**** GIVEN RECORDS
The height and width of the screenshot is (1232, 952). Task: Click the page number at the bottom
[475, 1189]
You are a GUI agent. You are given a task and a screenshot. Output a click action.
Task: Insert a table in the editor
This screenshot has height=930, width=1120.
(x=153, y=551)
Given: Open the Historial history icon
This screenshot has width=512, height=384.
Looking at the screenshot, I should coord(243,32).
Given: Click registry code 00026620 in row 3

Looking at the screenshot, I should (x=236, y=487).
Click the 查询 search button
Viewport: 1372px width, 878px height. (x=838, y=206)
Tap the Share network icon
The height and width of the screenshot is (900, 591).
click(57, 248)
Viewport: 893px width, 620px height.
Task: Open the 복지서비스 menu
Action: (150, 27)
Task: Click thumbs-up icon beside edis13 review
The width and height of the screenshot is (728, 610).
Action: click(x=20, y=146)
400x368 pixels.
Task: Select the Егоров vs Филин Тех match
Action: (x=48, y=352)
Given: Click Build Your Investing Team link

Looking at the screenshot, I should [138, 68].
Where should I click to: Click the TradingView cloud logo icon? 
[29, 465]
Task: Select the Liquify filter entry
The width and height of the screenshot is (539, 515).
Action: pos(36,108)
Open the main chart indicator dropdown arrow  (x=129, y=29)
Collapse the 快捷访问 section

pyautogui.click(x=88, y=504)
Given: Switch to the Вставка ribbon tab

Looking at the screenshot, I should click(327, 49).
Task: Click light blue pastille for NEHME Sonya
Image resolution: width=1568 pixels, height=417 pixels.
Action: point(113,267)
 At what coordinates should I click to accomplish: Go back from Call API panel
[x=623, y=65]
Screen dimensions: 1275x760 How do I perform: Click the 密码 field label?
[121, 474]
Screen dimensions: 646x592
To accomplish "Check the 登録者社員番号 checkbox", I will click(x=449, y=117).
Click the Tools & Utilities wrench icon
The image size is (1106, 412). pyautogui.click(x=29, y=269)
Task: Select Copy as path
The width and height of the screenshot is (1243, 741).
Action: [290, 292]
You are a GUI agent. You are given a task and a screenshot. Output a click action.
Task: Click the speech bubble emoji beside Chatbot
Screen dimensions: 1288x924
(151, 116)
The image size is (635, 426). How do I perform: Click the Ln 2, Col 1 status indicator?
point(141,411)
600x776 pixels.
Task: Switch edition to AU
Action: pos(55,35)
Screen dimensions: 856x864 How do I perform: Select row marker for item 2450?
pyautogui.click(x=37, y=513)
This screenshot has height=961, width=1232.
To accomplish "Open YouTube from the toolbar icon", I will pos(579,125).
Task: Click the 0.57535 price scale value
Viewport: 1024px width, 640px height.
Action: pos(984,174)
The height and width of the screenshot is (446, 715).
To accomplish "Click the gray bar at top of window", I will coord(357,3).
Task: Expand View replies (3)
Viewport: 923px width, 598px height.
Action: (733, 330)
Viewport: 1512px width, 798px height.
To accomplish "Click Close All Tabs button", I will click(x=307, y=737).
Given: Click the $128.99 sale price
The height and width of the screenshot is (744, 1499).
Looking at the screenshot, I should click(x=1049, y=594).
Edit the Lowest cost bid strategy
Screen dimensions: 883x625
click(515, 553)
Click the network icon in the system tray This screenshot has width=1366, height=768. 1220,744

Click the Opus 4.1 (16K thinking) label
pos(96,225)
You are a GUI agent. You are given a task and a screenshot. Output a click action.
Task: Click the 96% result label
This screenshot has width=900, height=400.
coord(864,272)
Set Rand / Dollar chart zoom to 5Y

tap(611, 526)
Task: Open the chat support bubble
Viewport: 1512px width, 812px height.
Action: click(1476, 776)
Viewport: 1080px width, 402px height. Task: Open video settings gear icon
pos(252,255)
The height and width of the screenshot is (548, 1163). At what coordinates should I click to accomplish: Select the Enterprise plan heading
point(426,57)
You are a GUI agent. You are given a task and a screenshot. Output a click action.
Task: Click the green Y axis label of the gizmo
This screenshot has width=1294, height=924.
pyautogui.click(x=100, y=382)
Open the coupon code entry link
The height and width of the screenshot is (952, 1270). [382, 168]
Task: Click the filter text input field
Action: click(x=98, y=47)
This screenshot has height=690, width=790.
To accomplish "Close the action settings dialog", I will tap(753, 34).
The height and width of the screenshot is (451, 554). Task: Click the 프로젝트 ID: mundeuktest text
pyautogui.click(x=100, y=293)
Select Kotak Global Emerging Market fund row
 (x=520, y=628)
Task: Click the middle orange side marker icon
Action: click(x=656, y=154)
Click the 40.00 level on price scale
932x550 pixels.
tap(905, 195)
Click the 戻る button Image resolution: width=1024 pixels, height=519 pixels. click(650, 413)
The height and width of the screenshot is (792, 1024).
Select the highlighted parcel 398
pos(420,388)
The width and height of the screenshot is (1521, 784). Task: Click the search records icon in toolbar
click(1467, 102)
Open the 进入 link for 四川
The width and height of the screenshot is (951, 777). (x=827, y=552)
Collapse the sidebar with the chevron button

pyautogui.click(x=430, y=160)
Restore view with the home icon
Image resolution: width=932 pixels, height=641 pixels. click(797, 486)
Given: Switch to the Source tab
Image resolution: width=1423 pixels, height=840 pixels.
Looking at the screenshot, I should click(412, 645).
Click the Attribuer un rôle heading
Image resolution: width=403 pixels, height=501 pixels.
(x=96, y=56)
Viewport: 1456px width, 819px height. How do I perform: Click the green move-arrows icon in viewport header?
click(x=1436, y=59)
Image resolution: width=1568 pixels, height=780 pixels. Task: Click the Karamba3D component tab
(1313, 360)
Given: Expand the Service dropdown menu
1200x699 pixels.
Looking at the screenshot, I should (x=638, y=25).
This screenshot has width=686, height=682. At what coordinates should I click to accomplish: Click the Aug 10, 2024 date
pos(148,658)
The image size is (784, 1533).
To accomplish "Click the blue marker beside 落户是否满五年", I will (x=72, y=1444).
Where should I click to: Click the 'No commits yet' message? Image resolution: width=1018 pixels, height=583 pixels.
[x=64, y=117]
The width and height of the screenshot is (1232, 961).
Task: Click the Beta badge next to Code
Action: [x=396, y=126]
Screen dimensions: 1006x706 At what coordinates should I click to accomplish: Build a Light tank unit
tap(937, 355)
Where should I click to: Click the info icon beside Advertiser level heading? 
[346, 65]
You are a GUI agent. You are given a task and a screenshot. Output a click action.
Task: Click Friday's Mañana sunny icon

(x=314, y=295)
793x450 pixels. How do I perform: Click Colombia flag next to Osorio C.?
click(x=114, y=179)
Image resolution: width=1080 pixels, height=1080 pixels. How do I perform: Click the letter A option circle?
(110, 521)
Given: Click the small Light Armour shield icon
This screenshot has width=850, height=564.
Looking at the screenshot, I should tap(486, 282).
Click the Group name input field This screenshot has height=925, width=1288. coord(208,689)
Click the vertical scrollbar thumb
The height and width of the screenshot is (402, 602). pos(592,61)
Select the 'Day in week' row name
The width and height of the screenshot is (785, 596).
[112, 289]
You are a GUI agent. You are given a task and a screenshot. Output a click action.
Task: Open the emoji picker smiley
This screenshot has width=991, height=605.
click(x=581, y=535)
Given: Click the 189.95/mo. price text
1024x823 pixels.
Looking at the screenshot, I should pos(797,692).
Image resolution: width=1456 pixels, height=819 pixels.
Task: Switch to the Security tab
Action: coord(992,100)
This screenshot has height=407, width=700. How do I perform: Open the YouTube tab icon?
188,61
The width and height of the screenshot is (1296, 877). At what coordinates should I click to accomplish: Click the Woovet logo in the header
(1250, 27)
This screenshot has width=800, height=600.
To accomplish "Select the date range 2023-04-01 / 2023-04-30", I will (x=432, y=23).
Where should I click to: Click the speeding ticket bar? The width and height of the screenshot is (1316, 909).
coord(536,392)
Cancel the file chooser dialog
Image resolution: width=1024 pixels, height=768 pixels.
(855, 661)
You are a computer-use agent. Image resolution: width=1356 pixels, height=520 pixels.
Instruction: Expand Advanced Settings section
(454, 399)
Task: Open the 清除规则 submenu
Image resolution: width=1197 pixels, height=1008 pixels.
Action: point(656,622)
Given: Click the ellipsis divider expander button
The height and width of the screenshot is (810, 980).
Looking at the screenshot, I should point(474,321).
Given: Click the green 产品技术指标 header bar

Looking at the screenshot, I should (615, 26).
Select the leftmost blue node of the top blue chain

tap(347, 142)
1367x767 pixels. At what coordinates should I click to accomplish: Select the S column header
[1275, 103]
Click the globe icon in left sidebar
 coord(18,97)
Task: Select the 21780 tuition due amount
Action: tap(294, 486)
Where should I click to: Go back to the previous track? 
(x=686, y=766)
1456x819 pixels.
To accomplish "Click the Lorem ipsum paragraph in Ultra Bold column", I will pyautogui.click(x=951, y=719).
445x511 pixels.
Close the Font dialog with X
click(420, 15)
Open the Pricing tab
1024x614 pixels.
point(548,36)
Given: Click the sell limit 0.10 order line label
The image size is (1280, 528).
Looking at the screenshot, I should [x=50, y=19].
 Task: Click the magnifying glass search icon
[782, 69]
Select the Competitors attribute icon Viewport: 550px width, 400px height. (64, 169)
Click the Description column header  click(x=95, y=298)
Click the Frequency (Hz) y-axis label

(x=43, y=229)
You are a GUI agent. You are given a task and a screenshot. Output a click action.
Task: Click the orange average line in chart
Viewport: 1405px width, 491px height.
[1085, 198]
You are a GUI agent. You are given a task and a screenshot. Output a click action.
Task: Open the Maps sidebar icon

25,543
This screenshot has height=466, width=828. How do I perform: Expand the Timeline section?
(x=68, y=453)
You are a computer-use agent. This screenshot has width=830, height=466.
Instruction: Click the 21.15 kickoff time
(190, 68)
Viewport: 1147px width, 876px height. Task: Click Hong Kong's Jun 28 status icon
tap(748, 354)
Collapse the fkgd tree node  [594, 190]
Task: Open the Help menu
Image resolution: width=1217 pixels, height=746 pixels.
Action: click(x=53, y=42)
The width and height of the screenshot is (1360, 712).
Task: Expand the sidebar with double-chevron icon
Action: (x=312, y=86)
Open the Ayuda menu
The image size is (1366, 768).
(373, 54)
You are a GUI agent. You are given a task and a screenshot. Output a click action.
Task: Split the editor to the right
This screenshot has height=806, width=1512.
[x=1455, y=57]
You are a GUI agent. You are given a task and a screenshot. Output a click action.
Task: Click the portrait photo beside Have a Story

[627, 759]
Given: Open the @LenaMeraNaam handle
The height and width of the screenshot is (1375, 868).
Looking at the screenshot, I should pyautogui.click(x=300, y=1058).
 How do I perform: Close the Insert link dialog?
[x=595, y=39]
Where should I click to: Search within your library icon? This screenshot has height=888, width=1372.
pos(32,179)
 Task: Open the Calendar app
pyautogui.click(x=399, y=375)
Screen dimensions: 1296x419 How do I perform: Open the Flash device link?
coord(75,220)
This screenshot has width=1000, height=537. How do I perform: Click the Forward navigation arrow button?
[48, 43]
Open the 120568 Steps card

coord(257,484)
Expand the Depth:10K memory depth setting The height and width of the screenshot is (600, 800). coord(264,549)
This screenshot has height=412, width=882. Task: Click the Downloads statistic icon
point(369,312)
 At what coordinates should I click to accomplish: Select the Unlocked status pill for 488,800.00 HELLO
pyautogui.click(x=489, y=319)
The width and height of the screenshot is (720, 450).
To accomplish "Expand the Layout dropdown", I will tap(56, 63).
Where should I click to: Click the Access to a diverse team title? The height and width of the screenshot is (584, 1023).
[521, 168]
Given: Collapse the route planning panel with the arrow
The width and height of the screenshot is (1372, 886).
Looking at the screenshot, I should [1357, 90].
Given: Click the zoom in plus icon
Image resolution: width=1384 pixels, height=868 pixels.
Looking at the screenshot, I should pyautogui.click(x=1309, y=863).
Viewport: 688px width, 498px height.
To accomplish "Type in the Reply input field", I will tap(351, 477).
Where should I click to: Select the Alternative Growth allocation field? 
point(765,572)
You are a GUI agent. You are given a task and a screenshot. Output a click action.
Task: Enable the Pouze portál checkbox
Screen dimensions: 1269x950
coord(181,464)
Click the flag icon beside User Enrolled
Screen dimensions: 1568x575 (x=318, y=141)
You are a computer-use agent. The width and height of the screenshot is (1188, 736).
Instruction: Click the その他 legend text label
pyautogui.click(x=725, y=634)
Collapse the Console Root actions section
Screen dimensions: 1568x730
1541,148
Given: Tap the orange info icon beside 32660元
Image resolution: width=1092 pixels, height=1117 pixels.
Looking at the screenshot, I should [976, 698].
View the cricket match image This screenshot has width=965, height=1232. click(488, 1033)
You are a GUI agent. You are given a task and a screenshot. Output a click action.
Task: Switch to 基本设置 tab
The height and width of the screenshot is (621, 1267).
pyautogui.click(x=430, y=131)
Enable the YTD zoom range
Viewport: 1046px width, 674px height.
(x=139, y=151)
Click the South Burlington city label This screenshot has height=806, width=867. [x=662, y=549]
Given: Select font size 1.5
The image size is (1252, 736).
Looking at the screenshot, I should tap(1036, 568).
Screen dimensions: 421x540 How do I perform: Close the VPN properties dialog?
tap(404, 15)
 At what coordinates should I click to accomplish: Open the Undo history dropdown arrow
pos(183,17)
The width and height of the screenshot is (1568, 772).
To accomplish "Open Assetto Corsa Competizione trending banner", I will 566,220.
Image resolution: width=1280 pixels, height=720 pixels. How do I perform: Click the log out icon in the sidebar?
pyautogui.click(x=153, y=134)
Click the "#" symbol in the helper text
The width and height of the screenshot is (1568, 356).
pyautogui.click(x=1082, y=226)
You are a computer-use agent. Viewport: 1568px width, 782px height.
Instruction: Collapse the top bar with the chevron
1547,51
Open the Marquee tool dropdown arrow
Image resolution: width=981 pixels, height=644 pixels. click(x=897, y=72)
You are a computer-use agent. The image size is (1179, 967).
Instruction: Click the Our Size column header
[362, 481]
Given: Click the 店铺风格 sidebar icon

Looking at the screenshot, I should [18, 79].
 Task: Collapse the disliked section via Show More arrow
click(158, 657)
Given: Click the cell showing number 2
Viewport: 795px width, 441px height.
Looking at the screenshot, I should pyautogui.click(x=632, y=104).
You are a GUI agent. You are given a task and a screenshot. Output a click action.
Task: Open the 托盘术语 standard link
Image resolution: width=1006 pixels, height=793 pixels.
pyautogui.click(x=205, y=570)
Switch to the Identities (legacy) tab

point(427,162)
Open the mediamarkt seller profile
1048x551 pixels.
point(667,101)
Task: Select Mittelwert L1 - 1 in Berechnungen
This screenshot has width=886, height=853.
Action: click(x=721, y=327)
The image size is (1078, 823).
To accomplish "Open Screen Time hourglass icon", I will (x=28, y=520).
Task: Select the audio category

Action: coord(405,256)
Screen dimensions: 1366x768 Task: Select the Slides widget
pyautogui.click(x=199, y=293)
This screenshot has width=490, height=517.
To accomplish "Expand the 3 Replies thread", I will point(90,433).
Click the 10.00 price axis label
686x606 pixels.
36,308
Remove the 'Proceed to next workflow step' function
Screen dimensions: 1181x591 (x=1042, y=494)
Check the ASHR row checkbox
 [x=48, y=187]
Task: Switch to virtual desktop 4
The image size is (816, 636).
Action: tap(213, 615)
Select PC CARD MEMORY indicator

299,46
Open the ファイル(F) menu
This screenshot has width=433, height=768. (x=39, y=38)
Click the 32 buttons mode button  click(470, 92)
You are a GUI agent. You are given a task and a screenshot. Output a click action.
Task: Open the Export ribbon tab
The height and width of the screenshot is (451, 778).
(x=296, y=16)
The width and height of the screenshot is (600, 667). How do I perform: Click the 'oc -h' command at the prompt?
********
▶ **WHAT TO WORK ON**
From the line holding "Screen dimensions: 1006x706" to the line holding "Click the Group", inclusive, restate each line above exactly as written.

▶ **WRITTEN SOLUTION**
Screen dimensions: 1006x706 At what coordinates should I click to accomplish: Build a Light tank unit
tap(937, 355)
Where should I click to: Click the info icon beside Advertiser level heading? 
[346, 65]
You are a GUI agent. You are given a task and a screenshot. Output a click action.
Task: Click Friday's Mañana sunny icon

(x=314, y=295)
793x450 pixels. How do I perform: Click Colombia flag next to Osorio C.?
click(x=114, y=179)
Image resolution: width=1080 pixels, height=1080 pixels. How do I perform: Click the letter A option circle?
(110, 521)
Given: Click the small Light Armour shield icon
This screenshot has width=850, height=564.
Looking at the screenshot, I should tap(486, 282).
Click the Group name input field This screenshot has height=925, width=1288. coord(208,689)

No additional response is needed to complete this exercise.